§ **Task goal**: List each line of the data that holds the word "price".

§ **Available data**:
☆ ☆ ☆ ☆
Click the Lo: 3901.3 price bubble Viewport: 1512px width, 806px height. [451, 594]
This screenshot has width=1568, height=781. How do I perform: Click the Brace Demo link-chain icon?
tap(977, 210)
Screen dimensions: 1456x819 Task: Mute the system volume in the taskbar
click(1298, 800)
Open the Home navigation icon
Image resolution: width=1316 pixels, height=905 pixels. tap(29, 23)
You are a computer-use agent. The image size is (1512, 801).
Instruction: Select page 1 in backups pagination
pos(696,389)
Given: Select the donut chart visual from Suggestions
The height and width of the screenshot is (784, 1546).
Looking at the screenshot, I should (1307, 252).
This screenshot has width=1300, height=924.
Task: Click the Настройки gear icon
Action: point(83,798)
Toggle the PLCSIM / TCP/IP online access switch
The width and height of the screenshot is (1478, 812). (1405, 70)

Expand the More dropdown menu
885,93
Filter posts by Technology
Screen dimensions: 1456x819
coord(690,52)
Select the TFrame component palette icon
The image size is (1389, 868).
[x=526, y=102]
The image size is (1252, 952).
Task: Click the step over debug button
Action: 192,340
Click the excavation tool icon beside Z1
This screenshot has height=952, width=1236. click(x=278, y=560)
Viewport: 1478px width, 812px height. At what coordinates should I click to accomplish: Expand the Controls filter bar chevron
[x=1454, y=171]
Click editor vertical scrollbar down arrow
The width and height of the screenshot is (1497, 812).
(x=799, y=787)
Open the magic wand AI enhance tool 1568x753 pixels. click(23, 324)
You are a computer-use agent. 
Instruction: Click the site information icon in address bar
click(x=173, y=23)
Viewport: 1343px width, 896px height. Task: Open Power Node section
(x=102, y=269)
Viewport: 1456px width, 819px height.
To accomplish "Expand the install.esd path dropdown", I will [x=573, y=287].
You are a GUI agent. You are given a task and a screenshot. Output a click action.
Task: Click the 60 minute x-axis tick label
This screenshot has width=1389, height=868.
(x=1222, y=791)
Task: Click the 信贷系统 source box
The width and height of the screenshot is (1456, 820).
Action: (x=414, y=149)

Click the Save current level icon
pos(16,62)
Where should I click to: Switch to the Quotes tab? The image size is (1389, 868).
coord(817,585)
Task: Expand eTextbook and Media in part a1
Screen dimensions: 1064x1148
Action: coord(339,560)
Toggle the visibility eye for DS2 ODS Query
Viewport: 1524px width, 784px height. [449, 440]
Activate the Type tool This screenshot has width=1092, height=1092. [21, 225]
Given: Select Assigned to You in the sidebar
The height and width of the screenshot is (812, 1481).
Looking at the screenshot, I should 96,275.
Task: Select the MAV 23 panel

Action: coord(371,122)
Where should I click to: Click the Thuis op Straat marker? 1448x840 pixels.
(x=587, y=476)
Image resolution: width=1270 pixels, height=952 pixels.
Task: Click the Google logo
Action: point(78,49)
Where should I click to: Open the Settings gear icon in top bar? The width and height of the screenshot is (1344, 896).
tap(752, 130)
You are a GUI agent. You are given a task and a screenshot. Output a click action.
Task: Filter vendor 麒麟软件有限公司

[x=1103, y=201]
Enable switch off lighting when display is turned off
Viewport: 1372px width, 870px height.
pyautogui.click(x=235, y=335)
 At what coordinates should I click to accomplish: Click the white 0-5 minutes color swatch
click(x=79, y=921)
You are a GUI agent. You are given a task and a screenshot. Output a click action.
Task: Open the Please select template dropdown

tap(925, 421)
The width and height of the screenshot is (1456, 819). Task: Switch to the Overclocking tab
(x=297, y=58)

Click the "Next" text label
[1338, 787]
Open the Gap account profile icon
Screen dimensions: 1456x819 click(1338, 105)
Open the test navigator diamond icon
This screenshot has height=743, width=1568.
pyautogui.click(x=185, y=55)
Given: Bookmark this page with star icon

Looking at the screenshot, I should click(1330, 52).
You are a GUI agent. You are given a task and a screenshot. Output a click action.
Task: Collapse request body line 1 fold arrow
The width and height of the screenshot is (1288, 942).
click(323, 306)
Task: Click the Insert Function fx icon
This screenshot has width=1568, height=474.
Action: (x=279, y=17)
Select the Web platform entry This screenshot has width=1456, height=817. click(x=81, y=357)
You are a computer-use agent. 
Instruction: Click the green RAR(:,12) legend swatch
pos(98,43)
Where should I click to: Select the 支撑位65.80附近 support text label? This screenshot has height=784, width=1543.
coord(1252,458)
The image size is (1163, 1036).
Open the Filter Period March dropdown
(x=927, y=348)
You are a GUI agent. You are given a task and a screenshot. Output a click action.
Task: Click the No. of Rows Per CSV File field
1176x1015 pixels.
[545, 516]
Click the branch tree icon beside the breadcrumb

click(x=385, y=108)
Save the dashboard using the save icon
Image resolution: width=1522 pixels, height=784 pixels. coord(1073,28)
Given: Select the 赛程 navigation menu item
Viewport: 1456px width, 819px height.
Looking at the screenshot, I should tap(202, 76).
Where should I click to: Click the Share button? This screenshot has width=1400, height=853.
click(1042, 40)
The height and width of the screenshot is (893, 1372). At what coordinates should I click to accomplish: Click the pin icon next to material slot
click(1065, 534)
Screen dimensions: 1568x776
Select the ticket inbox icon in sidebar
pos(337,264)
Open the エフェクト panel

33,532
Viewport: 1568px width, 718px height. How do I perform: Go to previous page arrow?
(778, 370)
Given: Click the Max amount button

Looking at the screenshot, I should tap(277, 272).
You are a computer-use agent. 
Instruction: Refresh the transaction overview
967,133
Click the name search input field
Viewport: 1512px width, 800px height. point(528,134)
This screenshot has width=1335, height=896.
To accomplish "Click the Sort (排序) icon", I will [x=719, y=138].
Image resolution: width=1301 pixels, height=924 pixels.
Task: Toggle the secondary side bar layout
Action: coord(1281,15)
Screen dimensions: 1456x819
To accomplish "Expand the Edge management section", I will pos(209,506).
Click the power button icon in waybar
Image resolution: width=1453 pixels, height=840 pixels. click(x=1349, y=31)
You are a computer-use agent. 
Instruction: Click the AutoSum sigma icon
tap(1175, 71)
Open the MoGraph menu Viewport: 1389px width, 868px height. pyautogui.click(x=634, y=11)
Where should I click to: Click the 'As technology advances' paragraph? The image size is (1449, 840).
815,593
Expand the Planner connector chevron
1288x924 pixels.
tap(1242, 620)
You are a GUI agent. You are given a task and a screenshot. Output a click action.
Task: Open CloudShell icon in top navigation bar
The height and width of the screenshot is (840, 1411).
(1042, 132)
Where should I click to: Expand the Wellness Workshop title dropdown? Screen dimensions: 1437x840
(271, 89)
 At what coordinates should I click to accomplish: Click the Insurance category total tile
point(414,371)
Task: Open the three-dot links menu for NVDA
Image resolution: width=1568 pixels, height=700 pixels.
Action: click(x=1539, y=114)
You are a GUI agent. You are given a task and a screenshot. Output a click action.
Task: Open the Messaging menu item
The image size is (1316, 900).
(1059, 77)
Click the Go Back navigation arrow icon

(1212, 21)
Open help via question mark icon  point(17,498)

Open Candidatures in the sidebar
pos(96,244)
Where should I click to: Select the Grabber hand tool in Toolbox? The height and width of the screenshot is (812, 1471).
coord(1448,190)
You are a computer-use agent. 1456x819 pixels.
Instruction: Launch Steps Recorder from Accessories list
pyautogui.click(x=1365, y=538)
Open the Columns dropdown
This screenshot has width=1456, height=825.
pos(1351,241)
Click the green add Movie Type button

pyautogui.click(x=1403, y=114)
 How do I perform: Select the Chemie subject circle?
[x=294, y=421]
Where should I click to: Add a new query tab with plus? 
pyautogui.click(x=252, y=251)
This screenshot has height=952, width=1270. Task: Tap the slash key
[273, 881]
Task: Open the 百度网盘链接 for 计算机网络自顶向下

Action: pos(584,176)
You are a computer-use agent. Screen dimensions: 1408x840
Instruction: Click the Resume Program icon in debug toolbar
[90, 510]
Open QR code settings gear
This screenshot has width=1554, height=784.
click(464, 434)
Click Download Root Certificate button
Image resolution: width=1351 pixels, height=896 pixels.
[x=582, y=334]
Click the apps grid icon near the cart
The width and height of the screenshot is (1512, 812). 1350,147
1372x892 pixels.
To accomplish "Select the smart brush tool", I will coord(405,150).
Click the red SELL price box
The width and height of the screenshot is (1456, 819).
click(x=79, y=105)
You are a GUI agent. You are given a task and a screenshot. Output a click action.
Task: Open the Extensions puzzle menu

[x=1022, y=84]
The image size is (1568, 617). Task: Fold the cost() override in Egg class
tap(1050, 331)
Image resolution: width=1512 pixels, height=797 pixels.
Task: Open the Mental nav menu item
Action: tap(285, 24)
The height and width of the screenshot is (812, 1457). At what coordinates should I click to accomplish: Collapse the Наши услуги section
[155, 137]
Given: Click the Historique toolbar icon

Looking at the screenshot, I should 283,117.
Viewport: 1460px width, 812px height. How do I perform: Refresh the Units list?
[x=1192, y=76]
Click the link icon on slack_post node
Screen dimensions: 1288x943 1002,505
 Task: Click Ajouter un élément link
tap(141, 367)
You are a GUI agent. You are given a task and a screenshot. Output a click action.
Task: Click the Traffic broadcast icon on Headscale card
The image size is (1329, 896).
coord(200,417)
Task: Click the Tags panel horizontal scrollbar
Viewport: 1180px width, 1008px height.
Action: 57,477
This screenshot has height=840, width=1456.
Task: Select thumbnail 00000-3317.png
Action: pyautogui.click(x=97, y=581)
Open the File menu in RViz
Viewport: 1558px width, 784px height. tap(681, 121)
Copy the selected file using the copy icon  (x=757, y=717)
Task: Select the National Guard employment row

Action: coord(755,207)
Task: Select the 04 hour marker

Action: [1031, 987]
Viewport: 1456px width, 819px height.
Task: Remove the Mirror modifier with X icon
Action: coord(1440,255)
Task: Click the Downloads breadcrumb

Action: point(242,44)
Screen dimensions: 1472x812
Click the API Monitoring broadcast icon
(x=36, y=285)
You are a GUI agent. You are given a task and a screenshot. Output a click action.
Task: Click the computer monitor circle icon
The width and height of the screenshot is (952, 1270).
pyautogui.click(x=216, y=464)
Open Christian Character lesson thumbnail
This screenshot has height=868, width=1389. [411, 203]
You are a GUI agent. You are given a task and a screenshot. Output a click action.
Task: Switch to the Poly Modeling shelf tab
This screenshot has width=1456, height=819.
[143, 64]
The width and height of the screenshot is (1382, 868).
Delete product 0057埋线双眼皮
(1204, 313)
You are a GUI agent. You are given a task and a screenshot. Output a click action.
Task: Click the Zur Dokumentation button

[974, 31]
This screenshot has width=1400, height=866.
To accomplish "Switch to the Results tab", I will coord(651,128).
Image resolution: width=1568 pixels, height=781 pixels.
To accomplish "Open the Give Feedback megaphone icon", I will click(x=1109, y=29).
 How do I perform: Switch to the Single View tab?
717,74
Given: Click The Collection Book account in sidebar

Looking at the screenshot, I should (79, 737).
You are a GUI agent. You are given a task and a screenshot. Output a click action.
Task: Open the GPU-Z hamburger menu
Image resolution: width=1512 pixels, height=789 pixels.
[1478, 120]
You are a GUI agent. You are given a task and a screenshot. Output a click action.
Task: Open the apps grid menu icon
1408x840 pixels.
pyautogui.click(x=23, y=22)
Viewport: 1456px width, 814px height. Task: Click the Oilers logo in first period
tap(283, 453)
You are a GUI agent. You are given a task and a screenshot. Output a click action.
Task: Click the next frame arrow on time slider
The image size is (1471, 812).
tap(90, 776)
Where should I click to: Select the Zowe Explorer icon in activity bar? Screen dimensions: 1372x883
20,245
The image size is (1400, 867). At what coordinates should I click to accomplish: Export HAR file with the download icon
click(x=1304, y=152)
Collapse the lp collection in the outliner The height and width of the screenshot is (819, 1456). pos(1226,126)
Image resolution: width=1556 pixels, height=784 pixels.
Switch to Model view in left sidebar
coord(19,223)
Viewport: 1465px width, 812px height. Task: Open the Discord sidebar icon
☆ ☆ ☆ ☆
§ **Solution**:
Click the Lo: 3901.3 price bubble Viewport: 1512px width, 806px height. [451, 594]
Click the red SELL price box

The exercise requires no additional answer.